By now, we know the lurid details of Bill O’Reilly’s harassment of women at Fox News: the heavy-breathing phone calls; the lewd comments; the hotel-room invitations that, when refused, could tank a career. The first sexual harassment–related settlement was back in 2004, with several more in the years since then.
Why didn’t we know about this pattern sooner?
The answer is simple: confidentiality agreements, which employers often require as a condition of settlement and which prevented several of O’Reilly’s victims from talking.

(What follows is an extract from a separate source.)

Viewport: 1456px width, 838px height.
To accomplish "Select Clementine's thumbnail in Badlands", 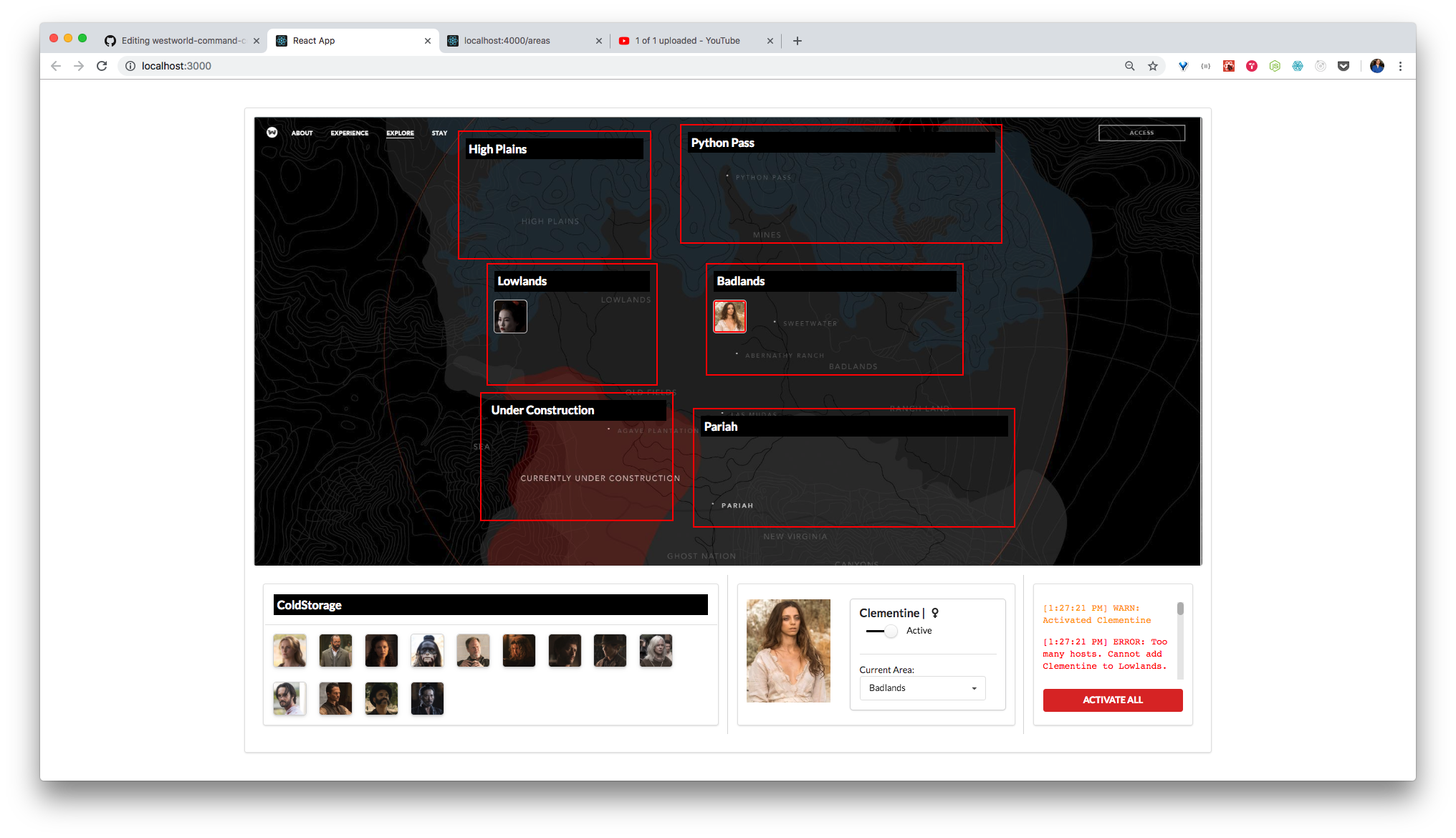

It’s easy to understand why businesses would push for these nondisclosure provisions, also known as “gag orders.” After all, if a large settlement, containing a description of the allegations and a sizable dollar amount, is made public, companies fear bad publicity, potential financial consequences, and follow-up lawsuits by other employees.
What may seem more puzzling is why employees sign on. After all, many workers who step forward seek not only damages but also justice and change, hoping to spare others their painful experience.
The truth is, employers often demand confidentiality as a deal-breaker: no quiet, no cash. For workers who have been struggling financially, especially those who have been fired, it’s hard to turn down a reasonable offer, especially when the alternative is a prolonged court battle with uncertain results. Some may fear blacklisting or other career damage; one of O’Reilly’s victims reportedly did not complain for this reason. Worse still, ever more companies require their employees to sign mandatory arbitration agreements as a requirement of taking a job; these agreements prevent people from filing in court at all, and also from sharing the outcome of any arbitration.
It’s pretty clear, then, why employers want gag orders and why workers end up signing them. But here’s the problem: The parties to these agreements are not the only ones who have an interest in them. There are consequences for all of us when settlements never see the light of day.
Confidentiality agreements can enable improper and illegal behavior to continue—as happened with O’Reilly—because they don’t force employers to solve the underlying problem. Beyond the impact on any specific workplace, however, confidentiality agreements permit the broader ills of harassment and discrimination to fester quietly and hidden from sight. Public disclosure and media coverage of settlements inform lawmakers and the general population about the true scope of persistent social problems. News coverage educates workers about their rights and empowers them to speak up; it also powerfully deters violations by other employers.